Denial of Safety-Enhancing Technologies
A second, more significant risk is the denial of safety-enhancing AI technology. While AI is often pigeonholed as an efficiency driver, the most critical emerging use cases involve automating tasks humans have demonstrably failed to manage safely.
One example is cybersecurity. In 2024, the number of discovered software vulnerabilities surged 38 percent.1 In 2025, meanwhile, the number of cyberattacks grew a remarkable 47 percent. As the volume of risks rapidly balloons, human defenders have failed to keep pace. The result has been a litany of real, physical harm. In 2024, a cyberattack on Change Healthcare left thousands of hospitals unable to process transactions. This forced delays in essential care such as chemotherapy and direct patient harm. It was also costly. According to the Massachusetts Health and Hospital Association, the average cost of this weeks-long cyber-attack for just 12 surveyed Massachusetts hospitals was $24,154,000 per day.2
Where humans have failed, however, defensive AI tools offer a glimmer of cyber hope. Early evidence suggests countless just-emerging AI tools can spot novel insecurities, write programming fixes, update flawed legacy systems, and autonomously detect attackers.3 Perhaps the most promising safety opportunity is the potential for AI automated coding services to translate legacy software code written in cyber-insecure programming languages to modern “safe” versions.4 Federal estimates suggest this use case alone could aid the elimination of up to 70% of cyber vulnerabilities. In a few short years—if not months—such safety enhancing AI could drive a digital safety revolution and prevent further harm.5
Driverless vehicles offer an even more compelling AI safety story. It’s no exaggeration to claim human drivers are a safety liability. In 2023, there were 44,762 motor vehicle fatalities on American roadways and another 5.1 million crash-related emergency department visits.6 Meanwhile in 2022, Massachusetts documented the most traffic fatalities in state history.7 Against this safety crisis, safety enhancing AI may provide hope. According to recent data from Autonomous Vehicle firm Waymo, their vehicles have yielded 88% fewer “serious injury or worse” crashes and 79% fewer airbag deployment crashes.8 A 2024 external study from Swiss Re, an insurer, has further corroborated these findings.9 With such staggering figures, driverless cars could be the single biggest safety innovation in decades. In a matter of years, AI may all but eliminate this leading cause of death.

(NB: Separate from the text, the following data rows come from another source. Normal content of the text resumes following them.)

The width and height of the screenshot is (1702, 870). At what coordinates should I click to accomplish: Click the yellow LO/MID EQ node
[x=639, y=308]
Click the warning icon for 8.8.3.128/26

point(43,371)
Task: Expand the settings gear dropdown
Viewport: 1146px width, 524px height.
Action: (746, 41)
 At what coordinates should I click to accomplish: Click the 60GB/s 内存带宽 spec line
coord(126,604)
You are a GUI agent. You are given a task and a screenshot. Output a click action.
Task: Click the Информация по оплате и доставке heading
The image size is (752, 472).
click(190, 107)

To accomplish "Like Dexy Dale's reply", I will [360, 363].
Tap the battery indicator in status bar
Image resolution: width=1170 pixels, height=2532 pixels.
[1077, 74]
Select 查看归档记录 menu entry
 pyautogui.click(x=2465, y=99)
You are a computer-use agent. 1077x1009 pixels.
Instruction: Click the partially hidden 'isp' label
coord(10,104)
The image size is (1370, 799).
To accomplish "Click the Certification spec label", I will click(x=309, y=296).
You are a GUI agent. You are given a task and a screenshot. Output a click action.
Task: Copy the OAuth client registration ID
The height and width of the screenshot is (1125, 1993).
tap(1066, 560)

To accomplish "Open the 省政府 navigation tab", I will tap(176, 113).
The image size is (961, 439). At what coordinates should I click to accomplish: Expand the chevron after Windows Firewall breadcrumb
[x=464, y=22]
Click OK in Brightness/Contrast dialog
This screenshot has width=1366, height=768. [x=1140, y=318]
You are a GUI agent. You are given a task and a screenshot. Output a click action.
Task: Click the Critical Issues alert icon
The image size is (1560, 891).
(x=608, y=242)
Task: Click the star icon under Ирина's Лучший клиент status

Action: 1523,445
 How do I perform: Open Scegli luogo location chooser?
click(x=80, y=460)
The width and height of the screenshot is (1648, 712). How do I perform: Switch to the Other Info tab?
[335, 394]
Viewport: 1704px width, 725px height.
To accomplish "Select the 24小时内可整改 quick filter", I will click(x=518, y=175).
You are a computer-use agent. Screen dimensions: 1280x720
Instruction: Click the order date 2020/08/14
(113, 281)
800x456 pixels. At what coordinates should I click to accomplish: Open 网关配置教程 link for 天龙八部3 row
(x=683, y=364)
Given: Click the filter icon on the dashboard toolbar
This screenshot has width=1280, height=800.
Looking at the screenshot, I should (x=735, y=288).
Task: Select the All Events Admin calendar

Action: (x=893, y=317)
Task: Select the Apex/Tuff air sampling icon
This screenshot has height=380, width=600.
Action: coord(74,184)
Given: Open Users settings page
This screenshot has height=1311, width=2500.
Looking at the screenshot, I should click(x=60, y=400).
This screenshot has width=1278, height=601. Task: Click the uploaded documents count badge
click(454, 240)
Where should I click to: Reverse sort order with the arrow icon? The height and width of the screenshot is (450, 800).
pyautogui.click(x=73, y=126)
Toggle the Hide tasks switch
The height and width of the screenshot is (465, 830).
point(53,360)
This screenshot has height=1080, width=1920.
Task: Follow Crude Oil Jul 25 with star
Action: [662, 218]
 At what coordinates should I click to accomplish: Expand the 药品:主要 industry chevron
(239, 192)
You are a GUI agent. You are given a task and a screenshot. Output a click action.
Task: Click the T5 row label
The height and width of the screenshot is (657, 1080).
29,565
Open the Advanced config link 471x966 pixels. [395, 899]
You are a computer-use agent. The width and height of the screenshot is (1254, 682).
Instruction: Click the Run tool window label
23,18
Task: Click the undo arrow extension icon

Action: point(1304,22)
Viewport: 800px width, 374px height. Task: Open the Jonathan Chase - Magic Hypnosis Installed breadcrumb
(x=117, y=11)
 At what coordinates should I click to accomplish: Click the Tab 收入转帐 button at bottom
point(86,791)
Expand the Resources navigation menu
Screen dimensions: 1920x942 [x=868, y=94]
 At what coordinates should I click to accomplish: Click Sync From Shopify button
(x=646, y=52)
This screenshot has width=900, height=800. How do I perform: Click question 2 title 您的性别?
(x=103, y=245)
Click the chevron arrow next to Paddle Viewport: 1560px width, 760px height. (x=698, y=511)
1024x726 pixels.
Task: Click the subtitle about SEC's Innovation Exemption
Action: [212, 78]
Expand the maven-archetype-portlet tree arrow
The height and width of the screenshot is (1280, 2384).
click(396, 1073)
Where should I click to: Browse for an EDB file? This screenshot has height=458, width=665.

As your committee considers any new rules, I urge thoughtful caution. In both example cases, excessively burdensome regulation could halt this singular safety potential. These specific examples are also worth highlighting because their possibilities hinge on cross-state regulatory harmonization. In the case of cybersecurity, digital systems are often deeply integrated across jurisdictions, and therefore, safety success demands consistent tooling across state lines. If Massachusetts, or any one other state, inadvertently denies or limits essential AI security tools, it could create an unsecured weak point and easily spread attacks to all others. Interstate consistency is more essential in the case of driverless vehicles. If consumers or firms can’t legally drive across states due to a patchwork, they simply won’t use the technology. If rules are excessively unique, expansive, and complex, such safety costs will be hard to avoid.
Conclusion
Thank you for the opportunity to submit this statement. I welcome any further questions or the opportunity to further discuss my research related to issues of artificial intelligence, cybersecurity, and emerging technologies.
This work is licensed under a Creative Commons Attribution-NonCommercial-ShareAlike 4.0 International License.